- Text -
-----

From: NathanCBaker on
On Aug 12, 12:56 am, Willow <wrschlan...(a)gmail.com> wrote:
> On Aug 11, 7:41 pm, NathanCBa...(a)gmail.com wrote:> On Aug 11, 11:08 pm, Willow <wrschlan...(a)gmail.com> wrote:
>
> > > Now that you can actually run it... what do you think?
>
> > I like it.  But I'd like the columns to be closer together.  Here is
> > what I tested it with:
>
> Which columns? From the script file?
>

In the output. I suggest shortening the space between the "00000100"
and the "mov" and the "ax,0x0013" so that it is easier on the eyes in
a monospaced font.

>
> I modified the script file so it now produces this output for the same
> input (notice most of the redundant sizes are no longer there):
>
> 00000100        mov     ax,0x0013
> 00000103        int     0x10
> 00000105        mov     di,0xa000
> 00000108        mov     es,di
> 0000010a        mov     di,0x7c5f
> 0000010d        mov     byte [es:di],0x0f
> 00000111        mov     ah,0x00
> 00000113        int     0x16
> 00000115        cmp     ah,0x01
> 00000118        je      short 0x0144
> 0000011a        cmp     ah,0x1f
> 0000011d        jne     short 0x0124
> 0000011f        mov     ax,0x0013
> 00000122        int     0x10
> 00000124        cmp     ah,0x1e
> 00000127        jne     short 0x012d
> 00000129        sub     di,0x0140
> 0000012d        cmp     ah,0x2c
> 00000130        jne     short 0x0136
> 00000132        add     di,0x0140
> 00000136        cmp     ah,0x33
> 00000139        jne     short 0x013c
> 0000013b        dec     di
> 0000013c        cmp     ah,0x34
> 0000013f        jne     short 0x0142
> 00000141        inc     di
> 00000142        jmp     short 0x010d
> 00000144        mov     ax,0x0003
> 00000147        int     0x10
> 00000149        ret     word 0x0000

That is better. Looking good! I think 'crudasm' has potential to
give 'ndisasm' some serious competition. But, shh, don't let anyone
on the Nasm team know that I said that. :)

-----

- Entries shown -
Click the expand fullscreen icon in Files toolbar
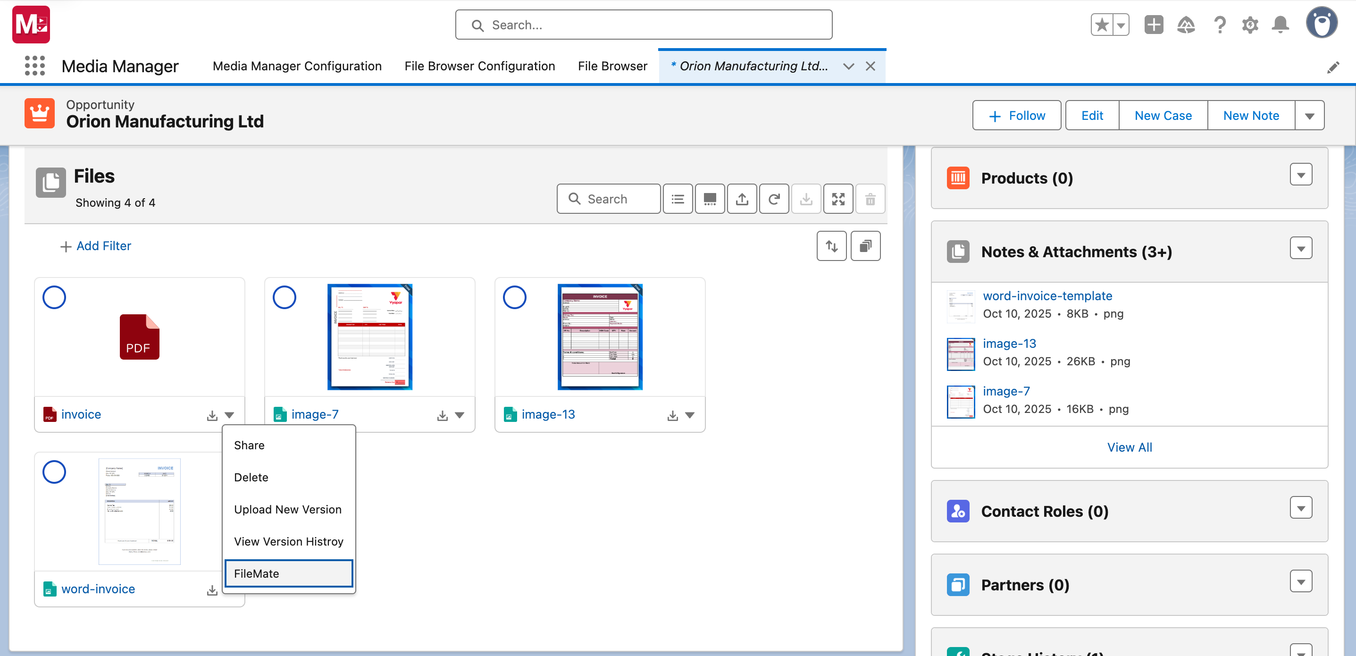Viewport: 1356px width, 656px height. [x=838, y=199]
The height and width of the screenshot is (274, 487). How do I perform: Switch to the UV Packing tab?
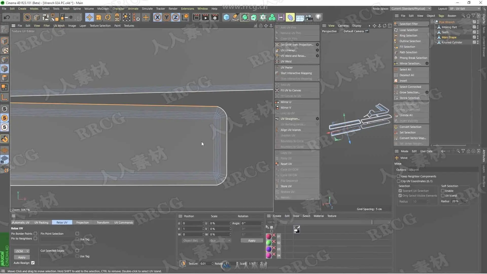[41, 222]
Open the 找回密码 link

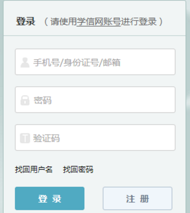pyautogui.click(x=78, y=170)
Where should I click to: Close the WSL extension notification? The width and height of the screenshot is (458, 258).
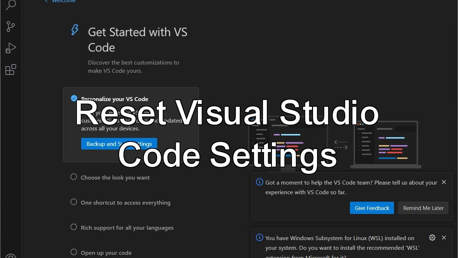[x=444, y=238]
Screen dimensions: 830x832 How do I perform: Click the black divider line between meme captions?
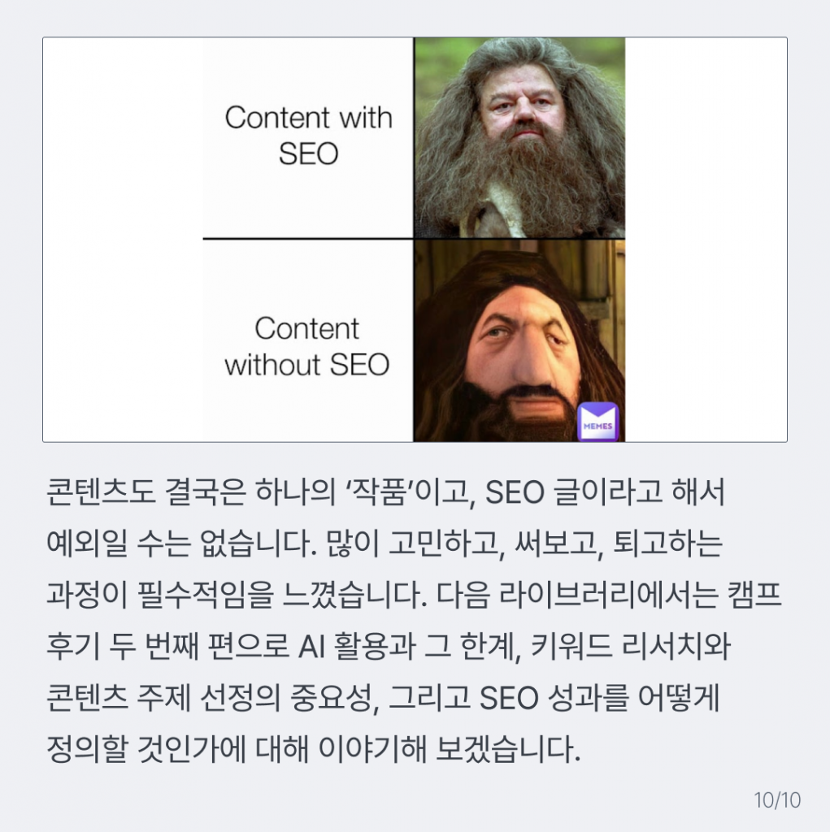click(308, 239)
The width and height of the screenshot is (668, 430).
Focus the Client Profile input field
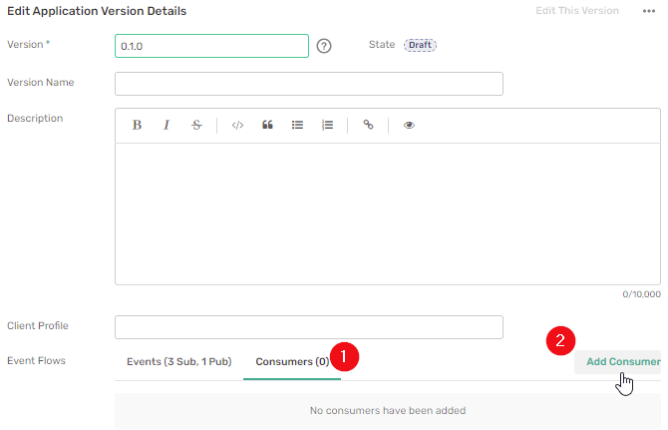[309, 326]
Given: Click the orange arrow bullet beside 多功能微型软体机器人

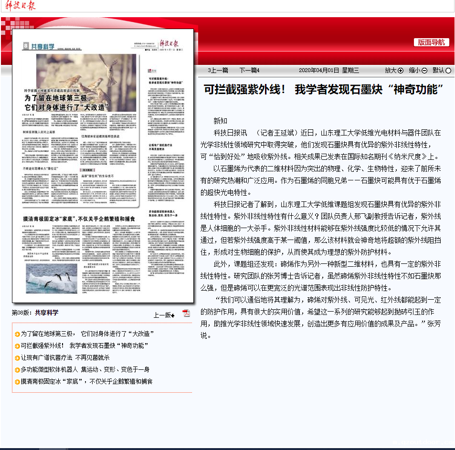Looking at the screenshot, I should tap(17, 370).
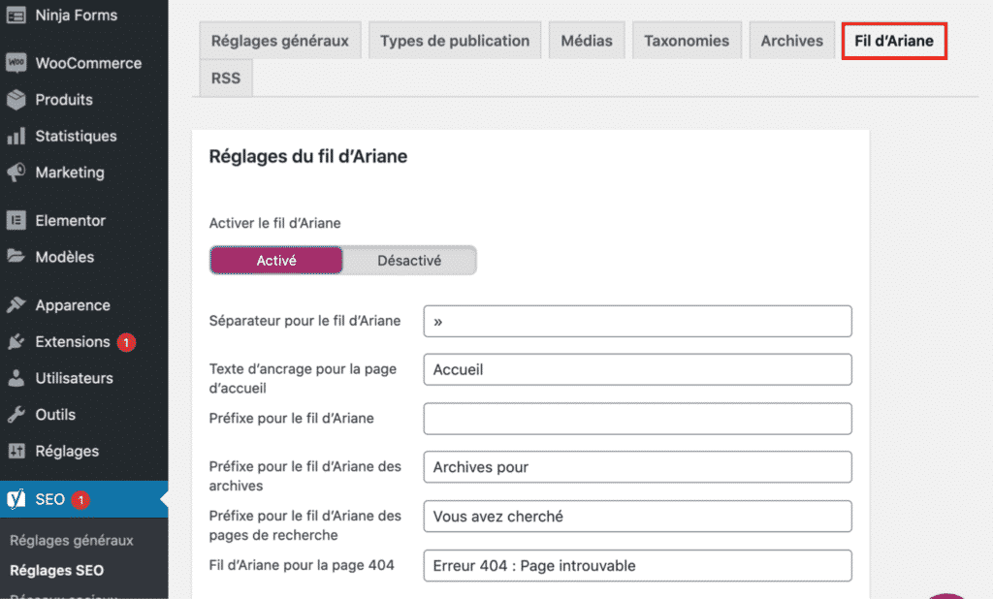The image size is (993, 599).
Task: Click the Apparence paintbrush icon
Action: coord(16,304)
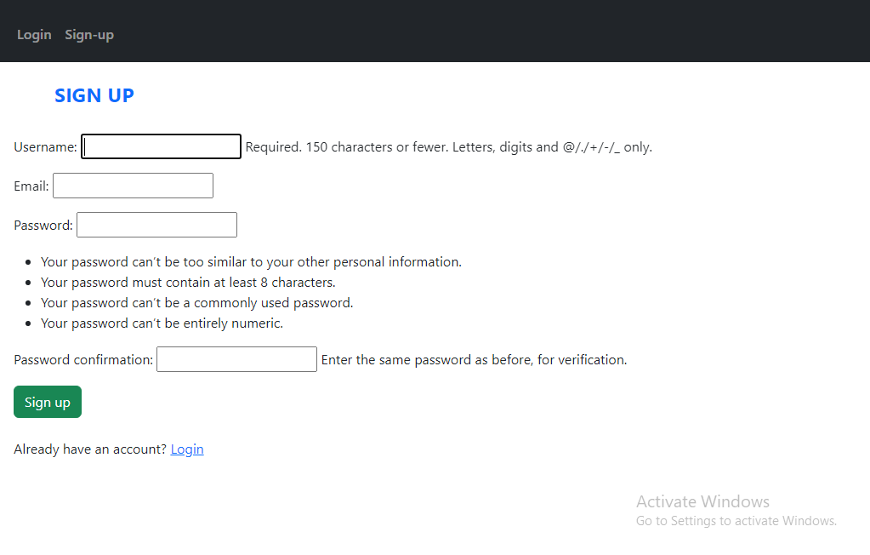The width and height of the screenshot is (870, 555).
Task: Click the Username: field label
Action: (x=45, y=146)
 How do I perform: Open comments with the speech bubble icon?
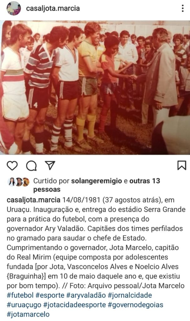pyautogui.click(x=31, y=166)
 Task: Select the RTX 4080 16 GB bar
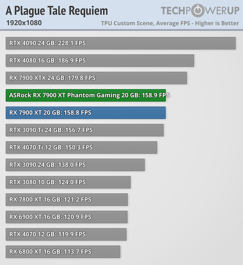click(x=100, y=60)
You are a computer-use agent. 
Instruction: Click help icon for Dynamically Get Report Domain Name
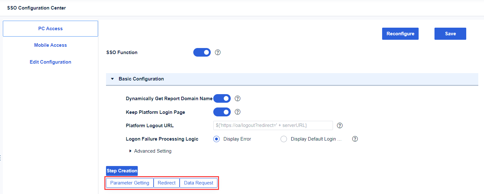[237, 99]
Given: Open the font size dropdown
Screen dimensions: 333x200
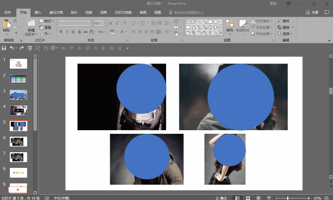Looking at the screenshot, I should tap(106, 23).
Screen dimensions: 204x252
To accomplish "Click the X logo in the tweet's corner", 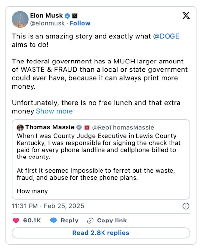I will pyautogui.click(x=186, y=15).
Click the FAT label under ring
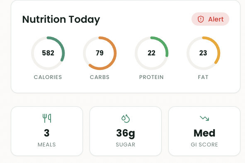Screen dimensions: 245x163 (203, 77)
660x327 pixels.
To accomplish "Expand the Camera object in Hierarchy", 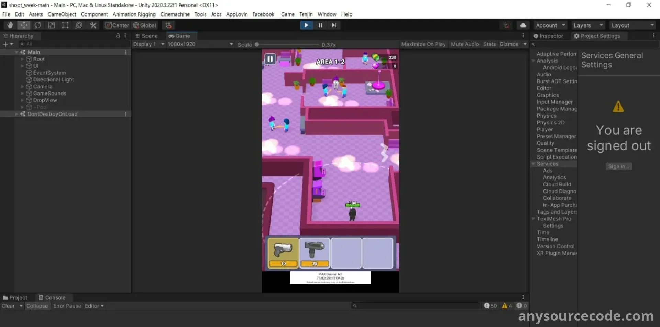I will click(x=22, y=87).
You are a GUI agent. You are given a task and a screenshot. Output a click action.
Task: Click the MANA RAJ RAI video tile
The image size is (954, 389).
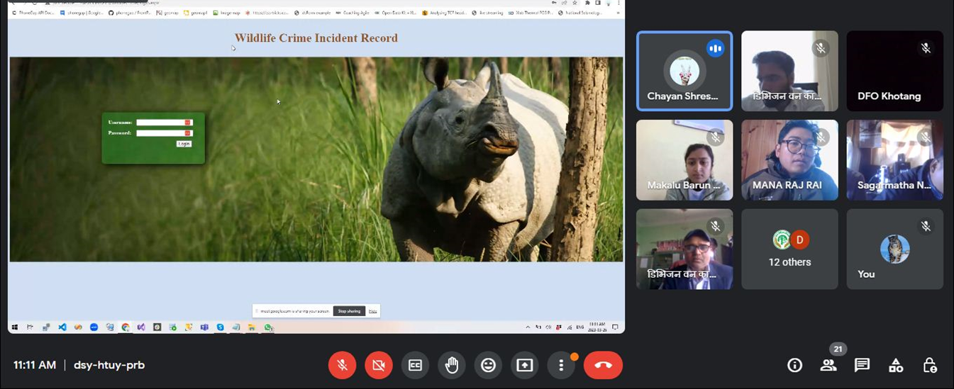(x=789, y=159)
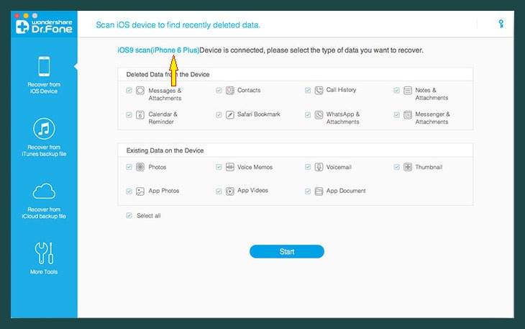Image resolution: width=525 pixels, height=329 pixels.
Task: Open the More Tools section
Action: (44, 258)
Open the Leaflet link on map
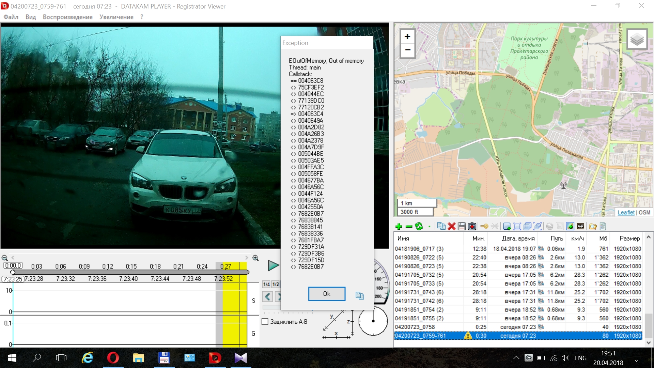654x368 pixels. (626, 212)

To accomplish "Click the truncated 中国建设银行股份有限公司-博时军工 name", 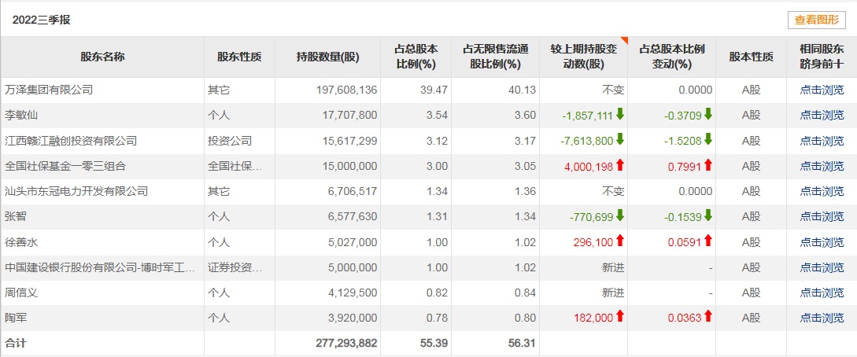I will pyautogui.click(x=99, y=267).
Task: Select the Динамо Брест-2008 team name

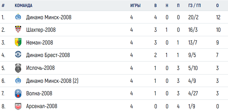Action: tap(48, 55)
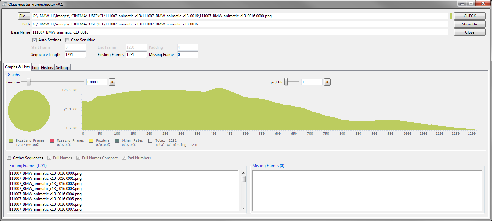Click the application icon in title bar
The image size is (492, 221).
tap(5, 4)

-----

- Requirement A -
In the forum thread about the disassembler output, which program does the writer say 'crudasm' could give serious competition to?
- Requirement B -
Continue the forum thread about the disassembler output from where it stops.
The rows have nothing to do with what follows.

- Right answer A -
'ndisasm'

- Right answer B -
Nathan.
From: Alexei A. Frounze on
On Aug 11, 7:05 pm, Willow <wrschlan...(a)gmail.com> wrote:
> I just finished my very own disassembler, written from scratch. It
> takes a 750-line input script file that specifies the x86 and x86-64
> instruction set, and produces a disassembler. Unlike other
> disassemblers, mine is enjoyable to work on because it is coherent,

Nope, because ... it's yours :)

> you have a script file that makes sense (to me at least :-) rather
> than a bunch of incoherent and often buggy opcode tables copied from
> an Intel manual.

You have AMD manuals too. You can always crosscheck them.

> You should check it out and let me know what you think!

Not too bad. Although I wouldn't throw exceptions in a disassembler
and print errors (IMO, the errors should translate to opcode bytes and
question marks (for the instruction) and error return codes, which
then the caller can use as they wish (continue disassembly or print an
error or whatever)). I would also avoid unreadable things like
x86c_decoder_table[]. And... would make it output to a buffer first so
the output can be reused immediately without the need to capture
stdout.

If you want this code to be reusable, it needs to have very clear APIs
(especially for the input and output), and the logic that controls the
disassembly engine should be flexible and controllable (or better yet
specifiable) by the caller. Furthermore, I'd move the script into the
main program so it doesn't get corrupted or exploited and the
disassembler can be used in any environment (including debugger with
possibly limited disk access (say, the debugger runs at a priority
level higher than the disk interrupts and hence using the disk I/O
would just hang the OS)).

> It's called crudasm, the crude disassembler. Right now it only works
> in 16 and 32 bit mode, and only supports raw binary files (e.g. no PE
> etc. files).
>
> You can find it here:http://code.google.com/p/vm64dec/downloads/list
>
> I plan to update crudasm to make it more intelligent in the next
> release.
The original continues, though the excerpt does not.